Can you copy out the items beginning at the line that has "Task: Click the New Escalation Rule button" and running through the last of the items, renaming "Escalation Rule" to "Routing Rule" and changing nothing else? Leave the pictures out.

# ENTRIES SHOWN start

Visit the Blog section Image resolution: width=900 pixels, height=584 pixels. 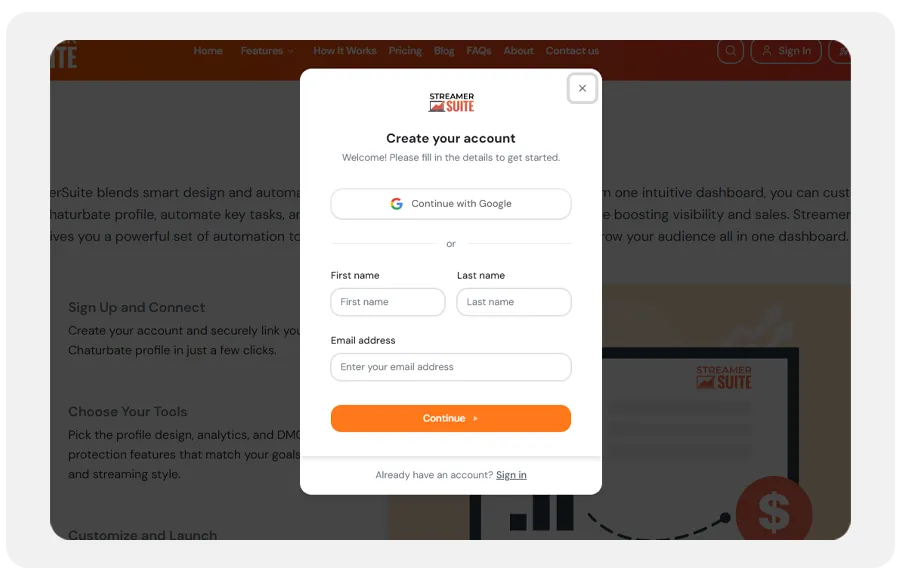coord(444,51)
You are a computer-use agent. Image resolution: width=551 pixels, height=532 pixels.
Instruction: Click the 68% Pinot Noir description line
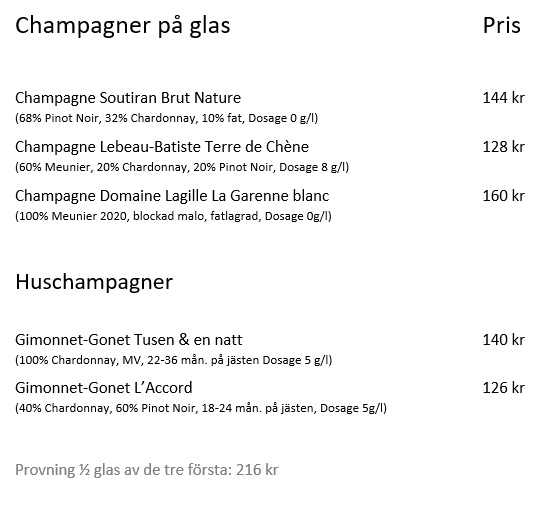167,118
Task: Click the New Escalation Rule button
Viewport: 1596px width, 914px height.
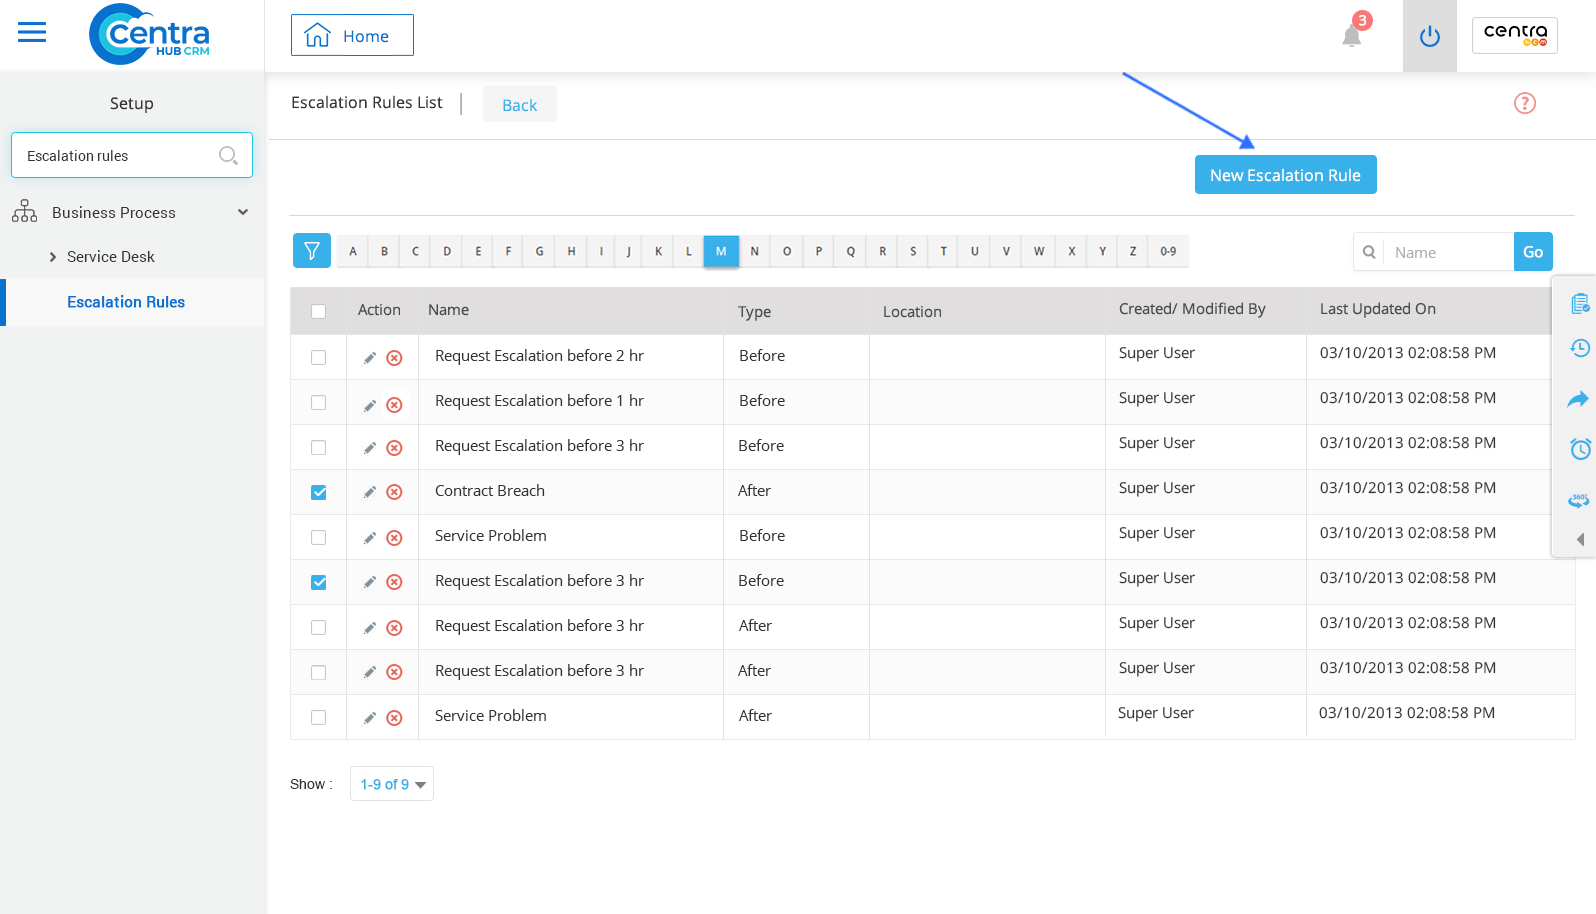Action: (1285, 175)
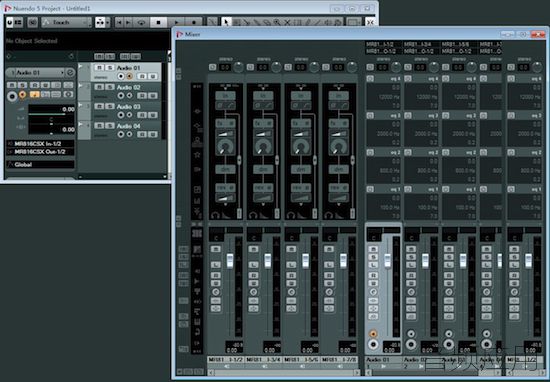Open the Touch automation mode dropdown
This screenshot has width=550, height=382.
tap(66, 22)
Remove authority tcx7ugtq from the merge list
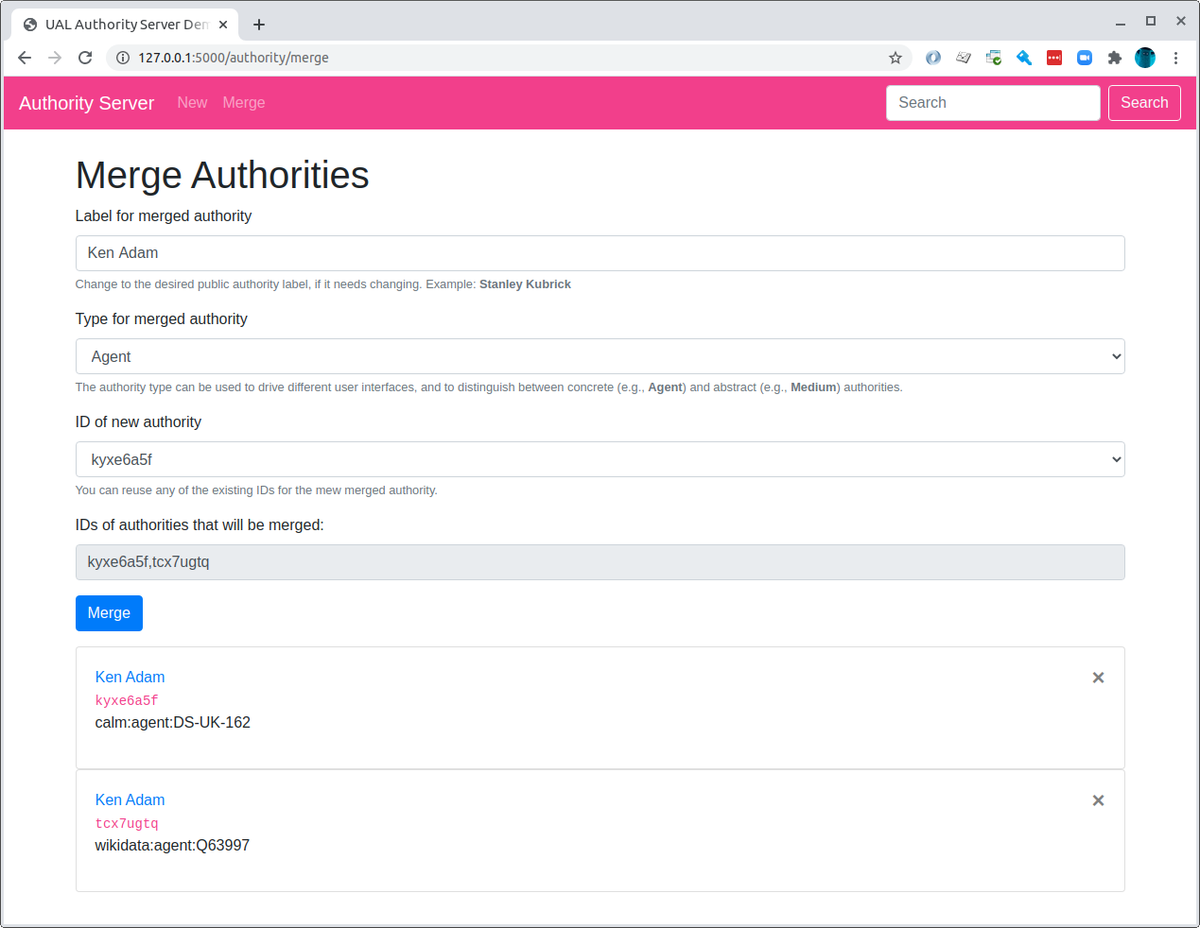The image size is (1200, 928). (x=1098, y=800)
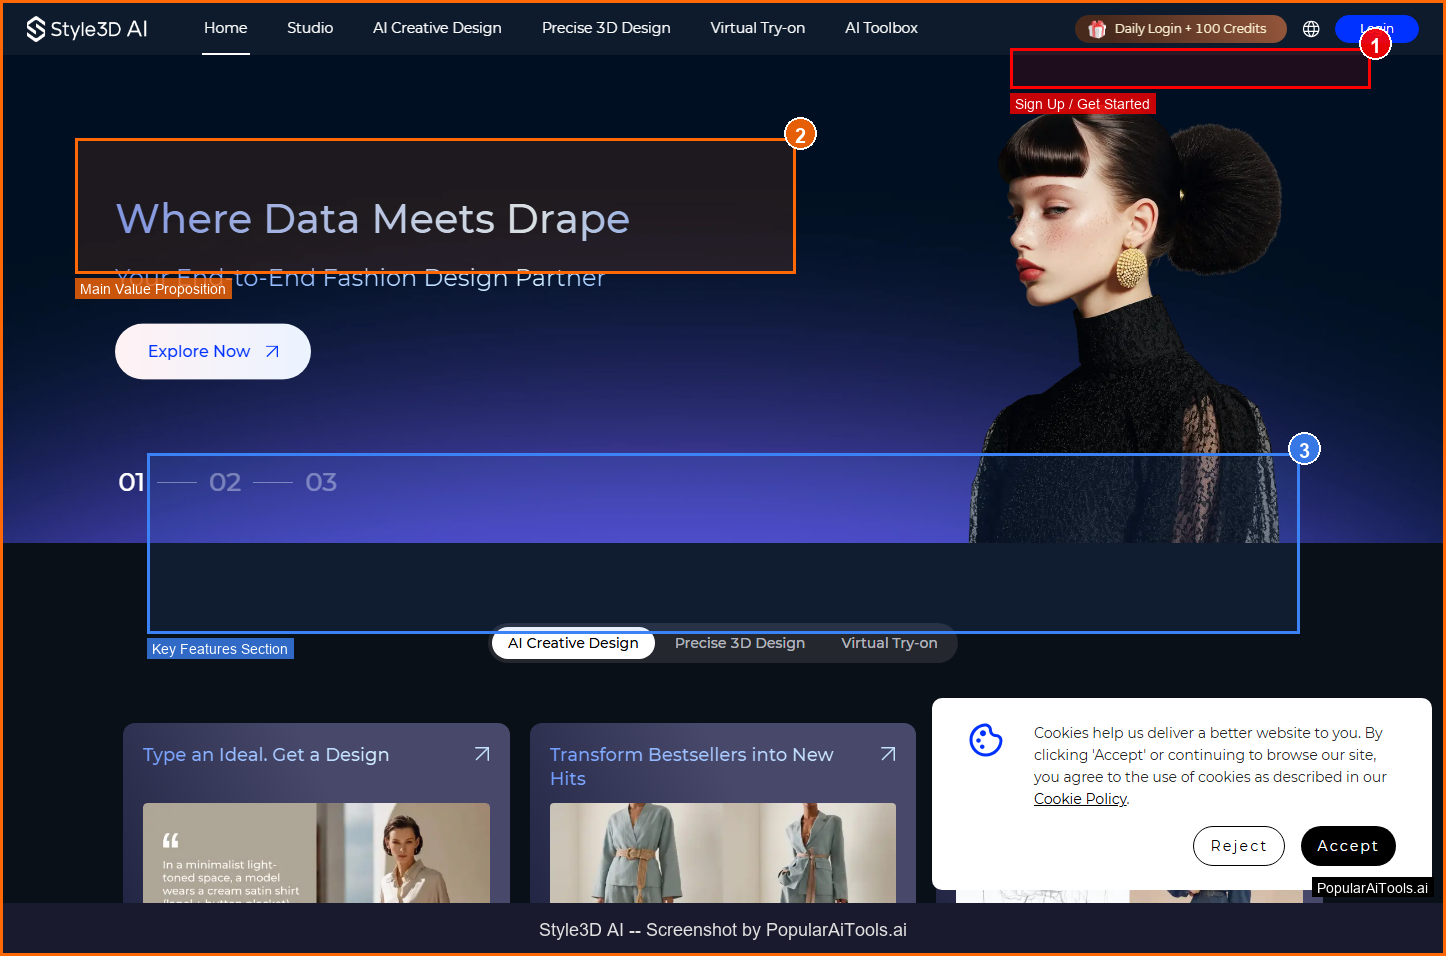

# ENTRIES SHOWN end

SOLUTION TO THE EXERCISE:
Task: Click the New Routing Rule button
Viewport: 1596px width, 914px height.
Action: (1285, 175)
Open the Touch automation mode dropdown
This screenshot has width=550, height=382.
tap(66, 22)
Remove authority tcx7ugtq from the merge list
The image size is (1200, 928). (x=1098, y=800)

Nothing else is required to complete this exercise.